Need to organize events that aim to promote press freedom: official
HRW calls on authorities to look into working conditions of workers
KUWAIT CITY, April 5, (KUNA): A senior Kuwaiti media official underlined Wednesday the significance of conferences and events aiming at the promotion of the press freedom.
Speaking to reporters on the sidelines of a conference on media freedom in the Arab world, Undersecretary of the Kuwaiti Ministry of Information Tareq Al-Merzem said media promotion gatherings reflect the spirit of the Kuwaiti constitution where press freedom is enshrined.
The Ministry of Information is eager to support all events and fora that are meant to promote the media freedom, the official added.
These conferences are considered a major supporter of the media professionalism, he said, adding that he is so proud of the Kuwaiti press which plays a key role in the Middle East media scene.
The undersecretary considered these gatherings and events a good opportunity for the conferees to share experience in the media field.
He hoped that today’s conference would come up with concrete recommendations and suggestions that are mainly aimed at encouraging and spurring the media freedom.

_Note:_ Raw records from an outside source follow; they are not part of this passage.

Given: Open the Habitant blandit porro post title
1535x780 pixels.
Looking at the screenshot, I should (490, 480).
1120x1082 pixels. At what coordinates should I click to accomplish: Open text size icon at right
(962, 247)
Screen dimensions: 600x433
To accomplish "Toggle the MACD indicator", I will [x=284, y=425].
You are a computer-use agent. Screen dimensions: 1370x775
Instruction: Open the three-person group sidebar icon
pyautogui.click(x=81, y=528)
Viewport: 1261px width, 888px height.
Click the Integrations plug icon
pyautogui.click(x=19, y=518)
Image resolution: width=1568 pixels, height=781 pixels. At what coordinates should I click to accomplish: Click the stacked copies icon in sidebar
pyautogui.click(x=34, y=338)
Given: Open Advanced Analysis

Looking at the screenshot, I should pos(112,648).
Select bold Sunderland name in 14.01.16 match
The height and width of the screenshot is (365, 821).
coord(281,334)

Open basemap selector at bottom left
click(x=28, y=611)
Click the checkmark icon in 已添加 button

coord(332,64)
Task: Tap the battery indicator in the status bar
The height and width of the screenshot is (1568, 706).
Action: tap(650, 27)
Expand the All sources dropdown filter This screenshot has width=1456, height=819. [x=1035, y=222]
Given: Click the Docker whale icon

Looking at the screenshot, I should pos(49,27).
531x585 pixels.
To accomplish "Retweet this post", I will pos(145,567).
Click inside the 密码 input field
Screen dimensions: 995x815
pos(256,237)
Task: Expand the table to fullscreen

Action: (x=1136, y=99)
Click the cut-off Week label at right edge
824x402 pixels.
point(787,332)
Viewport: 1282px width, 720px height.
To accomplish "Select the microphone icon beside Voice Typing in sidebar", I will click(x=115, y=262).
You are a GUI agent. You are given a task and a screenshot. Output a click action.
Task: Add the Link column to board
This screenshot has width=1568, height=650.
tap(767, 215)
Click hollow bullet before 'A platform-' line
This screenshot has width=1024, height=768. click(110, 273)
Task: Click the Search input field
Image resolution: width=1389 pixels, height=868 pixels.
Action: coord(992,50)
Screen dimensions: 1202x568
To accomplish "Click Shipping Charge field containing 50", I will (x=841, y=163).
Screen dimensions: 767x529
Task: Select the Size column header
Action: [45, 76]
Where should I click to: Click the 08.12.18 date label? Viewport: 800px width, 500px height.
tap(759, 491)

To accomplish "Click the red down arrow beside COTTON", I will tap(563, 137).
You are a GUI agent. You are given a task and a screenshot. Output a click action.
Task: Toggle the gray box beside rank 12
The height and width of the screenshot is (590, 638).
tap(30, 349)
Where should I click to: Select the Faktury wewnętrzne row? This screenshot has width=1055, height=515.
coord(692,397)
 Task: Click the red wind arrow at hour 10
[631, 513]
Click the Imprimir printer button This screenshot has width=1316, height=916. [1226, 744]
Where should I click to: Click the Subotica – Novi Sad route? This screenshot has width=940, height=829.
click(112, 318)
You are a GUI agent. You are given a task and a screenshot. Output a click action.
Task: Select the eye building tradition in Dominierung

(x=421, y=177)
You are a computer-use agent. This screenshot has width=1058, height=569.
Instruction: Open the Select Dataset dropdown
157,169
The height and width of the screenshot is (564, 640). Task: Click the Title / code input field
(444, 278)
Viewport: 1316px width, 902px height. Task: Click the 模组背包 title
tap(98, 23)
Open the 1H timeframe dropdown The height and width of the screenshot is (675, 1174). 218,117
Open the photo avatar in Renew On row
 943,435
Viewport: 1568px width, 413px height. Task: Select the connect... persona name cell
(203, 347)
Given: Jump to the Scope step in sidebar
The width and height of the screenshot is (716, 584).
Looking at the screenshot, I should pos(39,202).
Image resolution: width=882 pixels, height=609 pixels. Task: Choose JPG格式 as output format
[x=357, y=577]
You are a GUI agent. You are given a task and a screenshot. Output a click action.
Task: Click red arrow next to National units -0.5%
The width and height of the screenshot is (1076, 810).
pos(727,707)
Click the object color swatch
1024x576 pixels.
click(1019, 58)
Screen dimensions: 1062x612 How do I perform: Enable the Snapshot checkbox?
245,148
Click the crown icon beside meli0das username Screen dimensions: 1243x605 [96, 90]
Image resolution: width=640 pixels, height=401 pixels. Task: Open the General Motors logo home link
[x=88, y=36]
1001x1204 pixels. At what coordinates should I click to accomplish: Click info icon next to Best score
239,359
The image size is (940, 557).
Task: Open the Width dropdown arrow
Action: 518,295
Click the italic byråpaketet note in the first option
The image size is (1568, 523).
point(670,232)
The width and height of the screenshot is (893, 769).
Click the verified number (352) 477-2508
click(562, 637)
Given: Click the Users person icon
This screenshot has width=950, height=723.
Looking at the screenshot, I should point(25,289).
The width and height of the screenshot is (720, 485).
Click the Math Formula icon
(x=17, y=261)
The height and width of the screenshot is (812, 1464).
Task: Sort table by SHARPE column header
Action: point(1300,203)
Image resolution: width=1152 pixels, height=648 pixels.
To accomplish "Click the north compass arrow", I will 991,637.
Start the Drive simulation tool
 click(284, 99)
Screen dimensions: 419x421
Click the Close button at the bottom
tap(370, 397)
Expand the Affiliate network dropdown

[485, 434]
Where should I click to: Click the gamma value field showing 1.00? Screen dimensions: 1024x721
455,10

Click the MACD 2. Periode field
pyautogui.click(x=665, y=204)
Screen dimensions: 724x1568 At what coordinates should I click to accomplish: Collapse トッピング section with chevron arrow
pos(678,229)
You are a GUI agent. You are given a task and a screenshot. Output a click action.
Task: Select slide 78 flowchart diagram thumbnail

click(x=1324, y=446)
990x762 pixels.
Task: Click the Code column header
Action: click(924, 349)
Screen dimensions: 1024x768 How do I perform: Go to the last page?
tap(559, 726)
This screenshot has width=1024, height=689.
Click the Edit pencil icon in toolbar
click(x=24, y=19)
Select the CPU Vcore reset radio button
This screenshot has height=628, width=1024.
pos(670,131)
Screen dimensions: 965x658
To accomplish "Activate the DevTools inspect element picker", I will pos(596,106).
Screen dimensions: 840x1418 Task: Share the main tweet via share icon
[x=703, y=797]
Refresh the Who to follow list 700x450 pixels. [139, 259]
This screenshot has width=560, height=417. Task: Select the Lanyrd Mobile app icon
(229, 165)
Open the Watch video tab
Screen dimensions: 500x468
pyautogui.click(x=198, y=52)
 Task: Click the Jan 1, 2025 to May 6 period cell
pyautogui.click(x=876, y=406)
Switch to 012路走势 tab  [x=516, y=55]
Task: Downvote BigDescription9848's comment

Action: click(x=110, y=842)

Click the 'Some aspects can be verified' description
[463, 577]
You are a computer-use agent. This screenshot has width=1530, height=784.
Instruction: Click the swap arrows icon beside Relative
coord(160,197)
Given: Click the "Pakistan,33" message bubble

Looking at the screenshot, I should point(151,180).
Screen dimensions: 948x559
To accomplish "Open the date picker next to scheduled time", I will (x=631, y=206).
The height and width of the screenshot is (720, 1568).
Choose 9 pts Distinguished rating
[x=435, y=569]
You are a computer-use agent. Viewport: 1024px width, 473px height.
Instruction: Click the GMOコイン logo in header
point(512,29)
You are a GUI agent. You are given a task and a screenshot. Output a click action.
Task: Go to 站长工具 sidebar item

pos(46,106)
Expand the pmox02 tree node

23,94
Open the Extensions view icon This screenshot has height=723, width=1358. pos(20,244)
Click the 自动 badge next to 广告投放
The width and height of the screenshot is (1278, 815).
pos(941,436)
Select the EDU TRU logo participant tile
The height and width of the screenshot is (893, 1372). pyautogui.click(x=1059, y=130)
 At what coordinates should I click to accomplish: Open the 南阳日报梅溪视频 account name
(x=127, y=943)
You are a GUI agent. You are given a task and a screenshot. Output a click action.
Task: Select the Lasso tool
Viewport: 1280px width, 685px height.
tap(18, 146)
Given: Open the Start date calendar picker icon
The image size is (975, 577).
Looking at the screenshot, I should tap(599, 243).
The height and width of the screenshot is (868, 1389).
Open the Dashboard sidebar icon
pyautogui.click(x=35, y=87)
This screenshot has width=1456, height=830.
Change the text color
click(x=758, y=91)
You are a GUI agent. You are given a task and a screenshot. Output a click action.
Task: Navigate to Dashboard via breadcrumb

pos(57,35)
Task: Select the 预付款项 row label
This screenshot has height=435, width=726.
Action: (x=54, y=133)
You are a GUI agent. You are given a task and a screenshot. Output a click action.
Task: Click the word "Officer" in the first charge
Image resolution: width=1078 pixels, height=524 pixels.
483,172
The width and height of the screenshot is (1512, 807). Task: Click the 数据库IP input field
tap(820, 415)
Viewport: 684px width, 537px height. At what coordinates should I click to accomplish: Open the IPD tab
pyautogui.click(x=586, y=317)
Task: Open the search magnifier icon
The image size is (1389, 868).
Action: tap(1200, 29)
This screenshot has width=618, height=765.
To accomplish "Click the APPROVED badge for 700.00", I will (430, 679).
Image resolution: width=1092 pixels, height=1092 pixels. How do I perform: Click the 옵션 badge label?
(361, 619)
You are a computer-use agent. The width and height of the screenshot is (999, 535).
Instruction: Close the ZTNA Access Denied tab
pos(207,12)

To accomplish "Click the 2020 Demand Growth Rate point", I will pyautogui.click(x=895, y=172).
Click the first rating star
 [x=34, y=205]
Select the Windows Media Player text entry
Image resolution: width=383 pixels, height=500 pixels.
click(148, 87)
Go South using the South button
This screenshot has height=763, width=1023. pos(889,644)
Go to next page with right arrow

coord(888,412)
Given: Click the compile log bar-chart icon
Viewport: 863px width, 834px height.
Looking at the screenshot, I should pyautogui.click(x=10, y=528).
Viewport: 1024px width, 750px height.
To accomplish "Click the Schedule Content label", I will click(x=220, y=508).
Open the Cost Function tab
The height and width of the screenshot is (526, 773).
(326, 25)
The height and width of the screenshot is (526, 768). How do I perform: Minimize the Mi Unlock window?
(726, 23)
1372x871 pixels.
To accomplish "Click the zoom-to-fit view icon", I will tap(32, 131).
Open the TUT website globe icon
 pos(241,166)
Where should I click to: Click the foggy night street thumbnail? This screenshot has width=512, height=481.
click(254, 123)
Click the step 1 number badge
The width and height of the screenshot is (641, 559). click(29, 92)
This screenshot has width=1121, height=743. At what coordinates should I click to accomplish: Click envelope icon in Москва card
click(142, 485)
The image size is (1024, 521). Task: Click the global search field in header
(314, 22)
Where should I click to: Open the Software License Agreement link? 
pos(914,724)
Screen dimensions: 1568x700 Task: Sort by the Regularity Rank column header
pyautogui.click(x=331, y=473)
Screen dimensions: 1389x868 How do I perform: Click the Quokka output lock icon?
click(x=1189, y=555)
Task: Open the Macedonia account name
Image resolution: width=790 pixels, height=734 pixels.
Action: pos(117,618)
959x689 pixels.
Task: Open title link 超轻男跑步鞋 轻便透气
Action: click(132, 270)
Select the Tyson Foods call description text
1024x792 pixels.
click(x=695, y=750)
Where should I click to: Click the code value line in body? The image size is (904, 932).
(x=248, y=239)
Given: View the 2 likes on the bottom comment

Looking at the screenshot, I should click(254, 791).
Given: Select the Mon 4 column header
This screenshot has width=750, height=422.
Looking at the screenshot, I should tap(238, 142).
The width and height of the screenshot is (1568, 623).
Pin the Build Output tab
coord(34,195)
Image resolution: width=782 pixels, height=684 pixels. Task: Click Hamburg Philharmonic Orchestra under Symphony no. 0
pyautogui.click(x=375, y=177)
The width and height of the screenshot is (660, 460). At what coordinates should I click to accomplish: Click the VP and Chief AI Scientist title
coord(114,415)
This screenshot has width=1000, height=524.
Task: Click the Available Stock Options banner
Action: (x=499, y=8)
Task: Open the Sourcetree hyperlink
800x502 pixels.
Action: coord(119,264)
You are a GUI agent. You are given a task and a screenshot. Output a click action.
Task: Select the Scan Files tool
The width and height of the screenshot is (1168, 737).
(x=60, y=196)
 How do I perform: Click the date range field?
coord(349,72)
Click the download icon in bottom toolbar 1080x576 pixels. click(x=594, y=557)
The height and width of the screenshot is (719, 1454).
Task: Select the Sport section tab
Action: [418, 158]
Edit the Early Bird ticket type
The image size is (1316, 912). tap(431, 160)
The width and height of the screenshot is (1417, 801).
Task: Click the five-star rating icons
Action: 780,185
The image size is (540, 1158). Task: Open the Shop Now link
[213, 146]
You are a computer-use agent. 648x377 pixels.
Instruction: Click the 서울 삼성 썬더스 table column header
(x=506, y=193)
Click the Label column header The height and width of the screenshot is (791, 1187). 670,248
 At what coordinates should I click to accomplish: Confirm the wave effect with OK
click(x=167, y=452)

On his part, Chairman of the Federation of Arab Journalists Moayed Allami hailed the State of Kuwait as “pioneering” in the promotion of public freedoms in general and freedom of the press in particular.
Media
Allami, who is also the Iraqi press association’s chairman, believed that the press plays an influential role in Kuwait, which is very developed in the media domain.
He recalled that Kuwait was the first Arabian Gulf country to have a chairwoman of the Kuwait Journalists Association.
Meanwhile, the Human Rights Watch (HRW) has called on the Kuwaiti authorities to look into the working conditions of employees to determine why some of them attempt to escape, commit suicide and are reported ‘absconding’, reports Al-Rai daily.
The HRW said no one should have to resort to climbing out of tall buildings to escape from their workplace.
Last week, a horrifying video of an Ethiopian domestic worker went viral. The video showed the maid reportedly falling from the seventh floor (according to what media reports said) of an apartment building.
The video appears to have been filmed by the maid’s employer from inside the flat showing the woman dangling outside the window. The employer tells the woman to come back inside. The panicked woman calls out for her to grab her, but within 12 seconds from the start of the recording, the dangling woman loses her grip and falls.
The Kuwaiti daily Al-Seyassah reported that the domestic worker is being treated at a hospital for a broken hand, and bleeding from nose and ear.
The Al-Seyassah daily also reported the authorities have arrested her employer and charged her for failing to assist her worker.
The employer contends she tried to help. Another local daily reported on Saturday that members of the Ethiopian embassy visited the worker at the hospital.
In 2009, the Human Rights Watch spoke to eight women who reportedly ‘attempted suicide’, who said they fell down while attempting to escape or had been pushed to their ‘death’ by their employers.
No one has suggested that the employer in this incident was responsible for such abuse.